Cheryl Bruno said her late husband Sam Bruno, who passed away from colorectal cancer eight years ago, would have been “over the moon” Wednesday at the groundbreaking ceremony for Health Sciences North's new PET scan suite.
“He would be very proud, very happy — so happy that all of the patients would not have to drive to Toronto and drive on that highway,” Cheryl Bruno said.
It was a decade ago, while he was undergoing cancer treatment, that Sam Bruno made a complaint to the Ontario ombudsman that PET scans — a nuclear medicine imaging test — were not an insured service in the province.
When PET scans were later covered under OHIP, Bruno made it his mission to bring one of the machines to northeastern Ontario.
He passed away at the age of 55 on July 15, 2010, but his family set up the Sam Bruno PET Steering Committee to make his dream come true.
Communities across the northeast eventually contributed $4.3 million to the project.
The Ministry of Health and Long Term Care has provided $4.6 million toward construction costs for the PET suite and up to $1.6 million in annual operating funding.
Brenda Tessaro, who spoke on behalf of the PET steering committee at the June 13 press conference, had a long list of thank-yous.
That includes everyone from children who raised funds through lemonade stands to the Bruno family to local politicians.
“Indeed, it's the only thing that ever has.
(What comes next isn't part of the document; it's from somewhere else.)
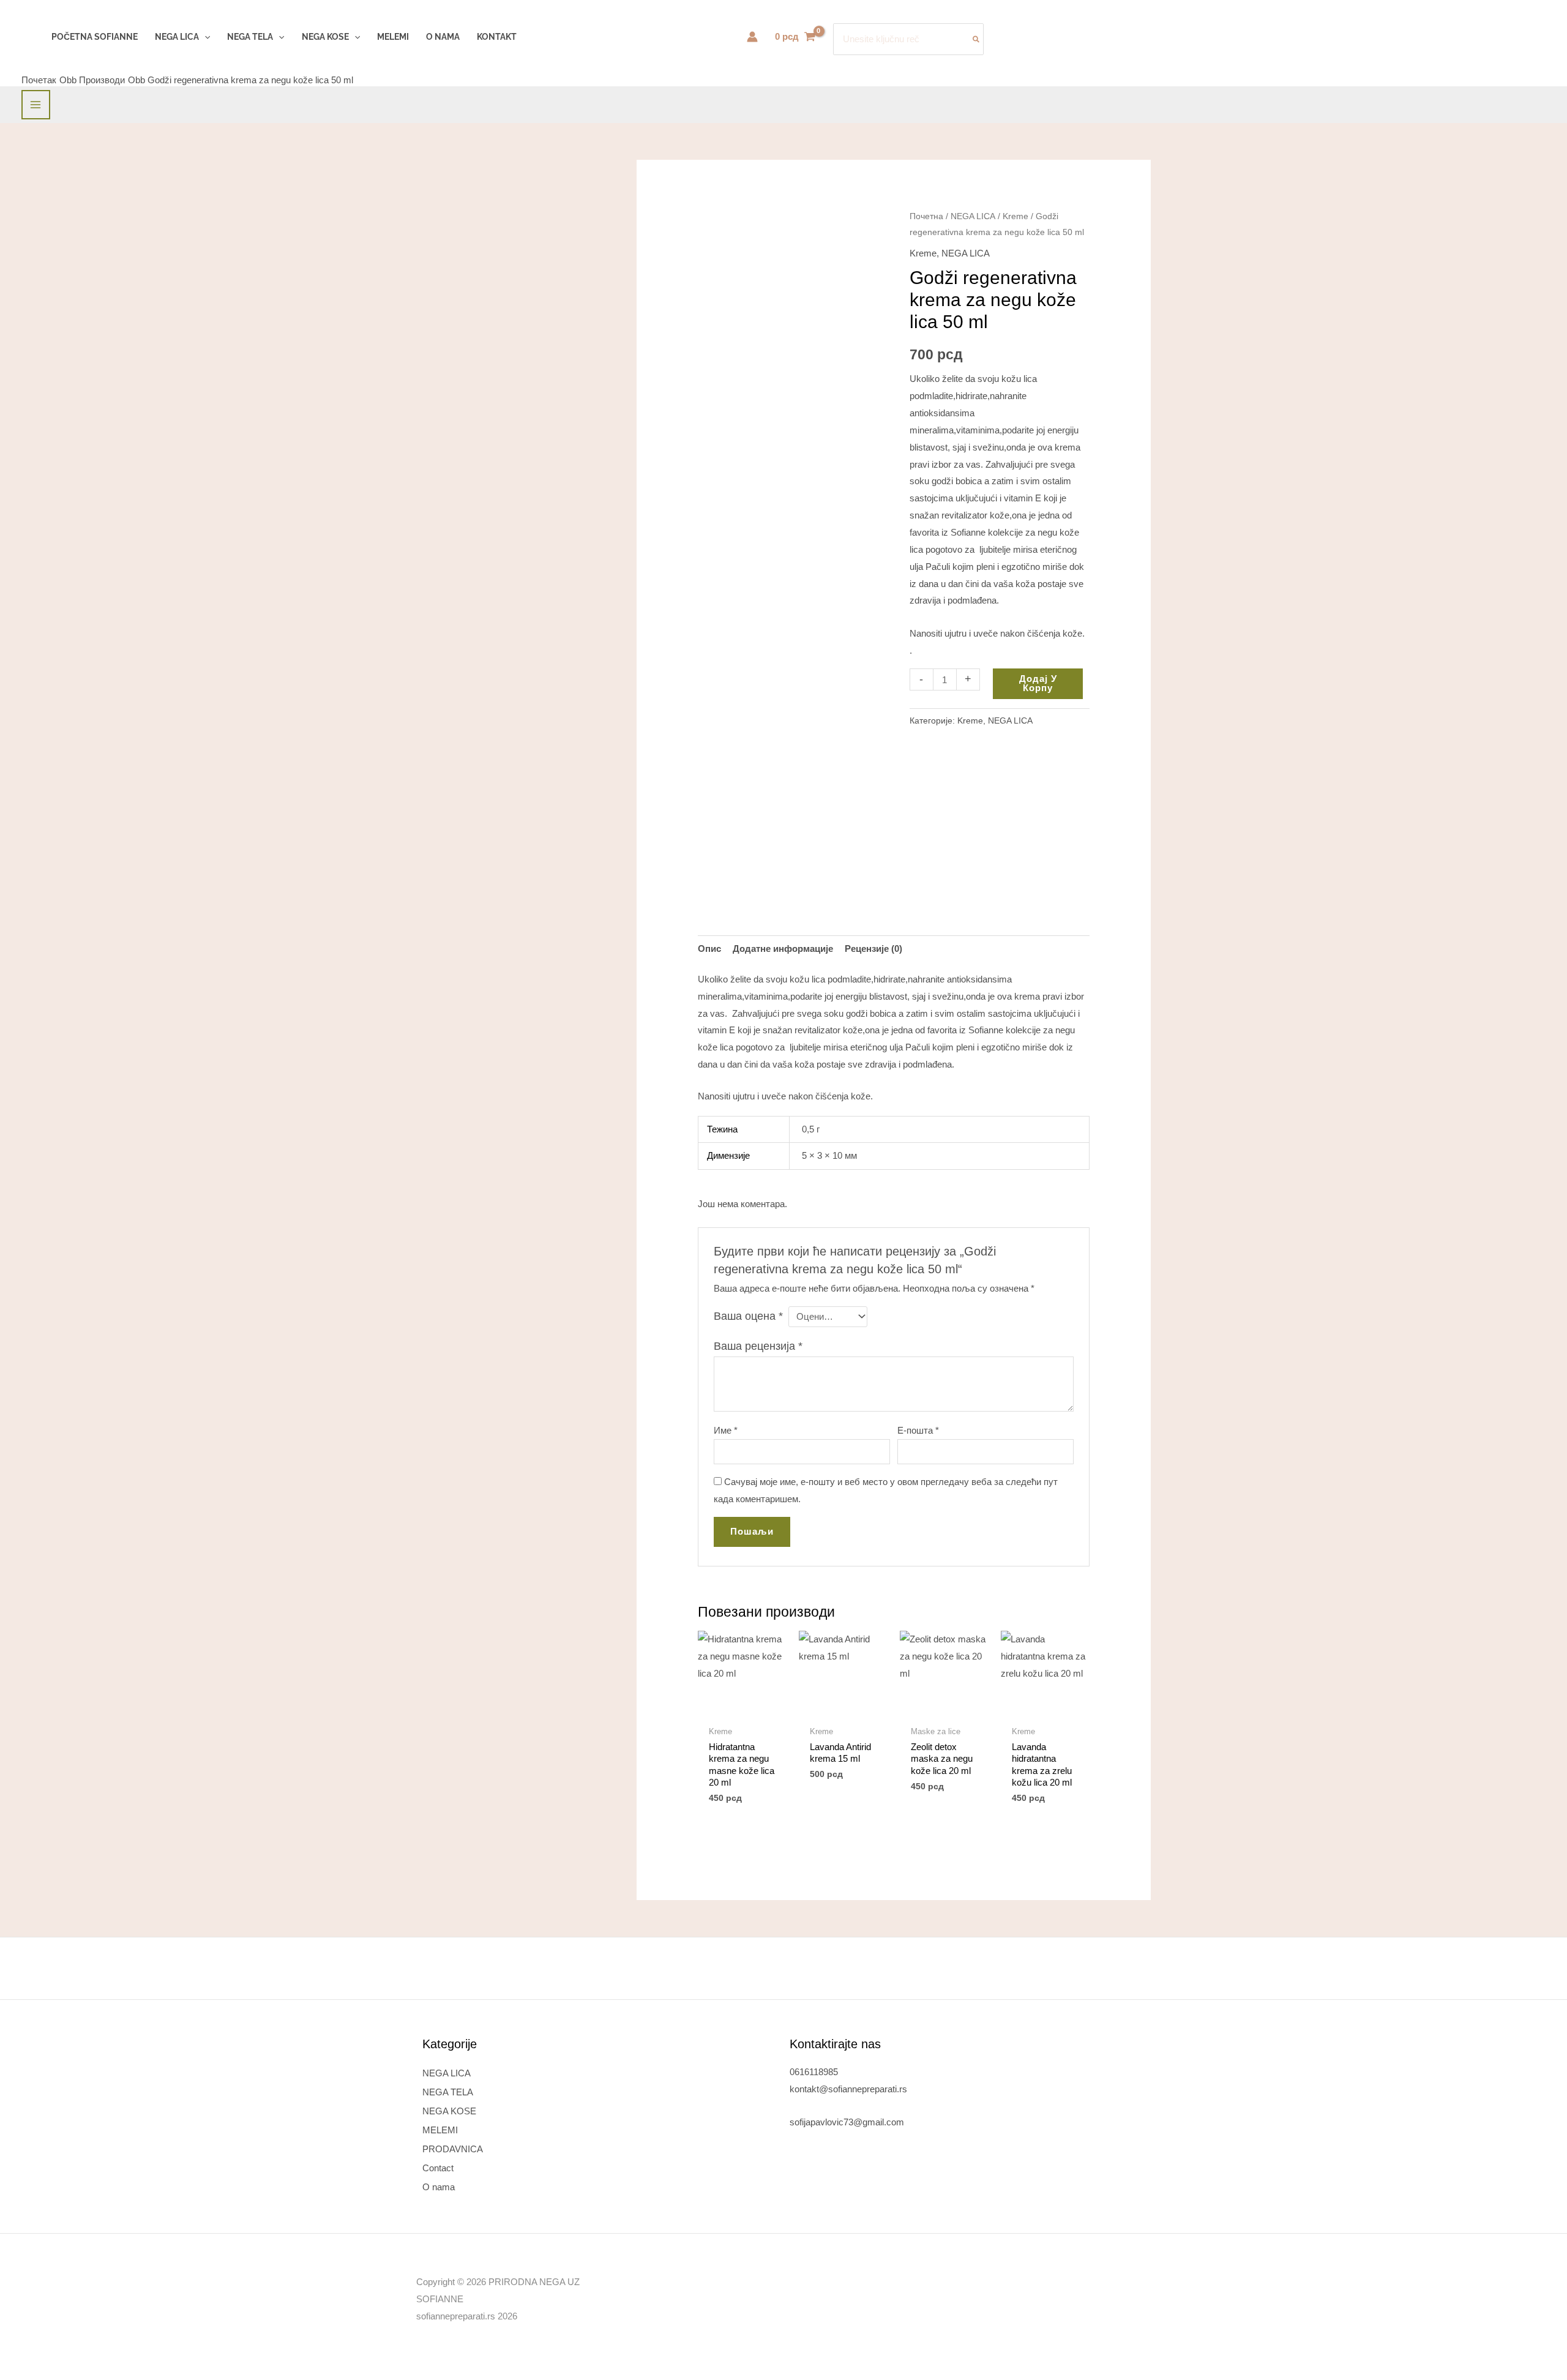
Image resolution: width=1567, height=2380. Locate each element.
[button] (204, 36)
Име (726, 1430)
As a community, we may not have changed the world, but as of today, we have changed the landscape of Sudbury and the future of health care for its citizens.”
The PET Scan Suite is being built on stilts at the back of the Ramsey Lake Health Centre. This includes a 4,500 sq. ft. expansion of HSN’s Nuclear Medicine Department, located on Level 2.
Construction of the PET scanner suite is expected to be complete by winter 2019 with the first scan of the GE Discovery MI expected to take place by summer 2019.
Health Sciences North chief of nuclear medicine Dr. Tom Carr said he estimates the new machine will save northerners 477,000 kilometres of travel for health reasons.
He said the PET scanner is an important diagnostic tool that helps in the detection of certain forms of cancer, heart disease and neurological conditions. It will also be a powerful tool in health research, Carr said.
“I've had conversations with various doctors in the line at the cafeteria about the benefits of having PET here,” he said.
“We're finally getting to see this take shape. We're thankful that this diagnostic test will be available here in Sudbury.”
Nickel Belt MPP and NDP health critic France Gélinas described her mood as “pure joy” at the press conference.
She has been an active proponent for bringing a PET scanner to Greater Sudbury after being lobbied by Sam Bruno for help.
Gélinas said she didn't want to focus on the negative on such a happy day, but said it has been a very long 10 years of work to convince the reluctant former Liberal Ontario government to fund the project.
And even after the money was secured, there have been delays. Gélinas pointed out that the money was secured in late 2016, and work on the PET scan suite is only beginning now.
“It took a ton of work,” she said. “It should never have been that hard, it should never have been that long.”